A financial planner friend tells me that when she gets calls from wholesalers pitching products for her to sell, after they describe their new product, their next line is typically “let me tell you how much commission you can make on this.” When she says, ‘never mind that, what’s the yield for the customer?’ the response is usually, ‘uh, hang on a minute, let me look that up.’

That’s the normal pitch. Wholesalers are not stupid. This means: the average financial planner is not in it for you, they’re in it for themselves; that’s why the wholesalers lead with commissions, not benefits to clients.

The same planner tells me she often finds clients who have been put 100% into a variable annuity product, for example, when they have near-term needs for retirement or college expenses. “It makes no sense,” she says. Until you check out how the previous planner made 5%, 6%, 7% commissions up front by selling them this concoction. Then it makes a ton of sense. For the advisor.

Earth to registeredrep.com–bad advisors do this, not “good” advisors! This is the banality of evil. The incessant trickle-down of selfish, anti-customer, opaque behavior eventually makes routine, daily ripoffs get termed “good.”

Madoff and Stanford are anomalies. But the daily, garden-variety, grinding low-ethics, customer-hustling, devious behavior is all too common.
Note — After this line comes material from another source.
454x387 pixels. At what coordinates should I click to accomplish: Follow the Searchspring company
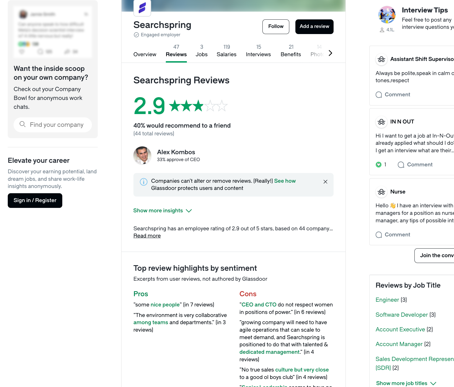276,27
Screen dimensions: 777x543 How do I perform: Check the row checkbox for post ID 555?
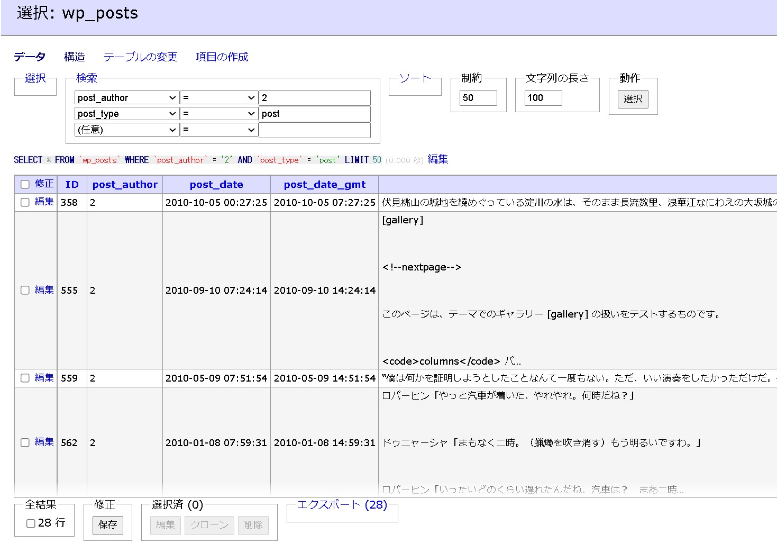24,290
See, for example, Michael Zhuang’s comment on a blogpost of just last week.

Can Ethical Behavior Be Increased in Financial Planning?

There are many ethical, customer-focused, honest, trustworthy planners. I know some of them, they do exist. They are as good professionals as in any industry. And there are seedier, greedier industries out there.
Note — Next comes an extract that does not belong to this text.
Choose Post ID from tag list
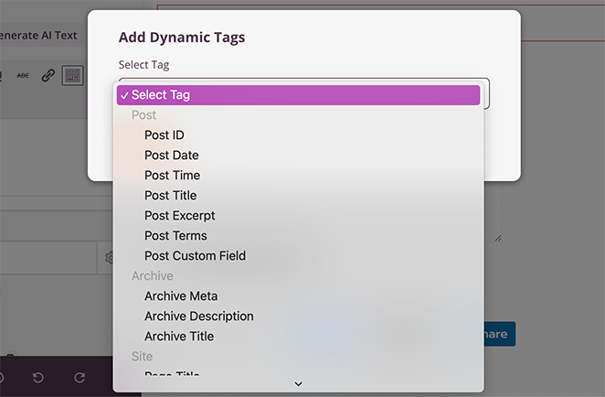The width and height of the screenshot is (605, 397). 165,135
But so what? Since when is “he’s worse” an excuse for unethical behavior? Just last month the SEC charged a former President of NAPFA, one of the industry’s two professional associations, with kickbacks.  (Well, at least he wasn’t a Madoff….)

What can you do as a consumer? Search hard for the good planners. Don’t let yourself get snow-jobbed. Ask a lot of questions. Do not be intimidated. This is still a caveat emptor business. So caveat.

But–if you run a financial planning firm, you can make a real difference. Dare to be above average. Look at client-focused behavior in other industries. Talk to highly successful firms who are known for straight dealing. You know who they are in your business–emulate them. Read up on trust. Conduct focus groups. Talk to your critics. Steep yourself in the literature on how short-term anti-customer behavior kills long term shareholder wealth. Dare to do good!

Call me naïve, but I still believe that a critical mass of people in the financial planning business know the difference between today’s norm of selfish, short-term anti-client mindset and the longer-term client-focused strategy that is possible, and that in fact creates loyalty and mutual profitability. 

If I’m right about that, then it just takes some concerted courage by a few to speak up and start making a difference. And if you’re still reading, maybe you resemble that remark.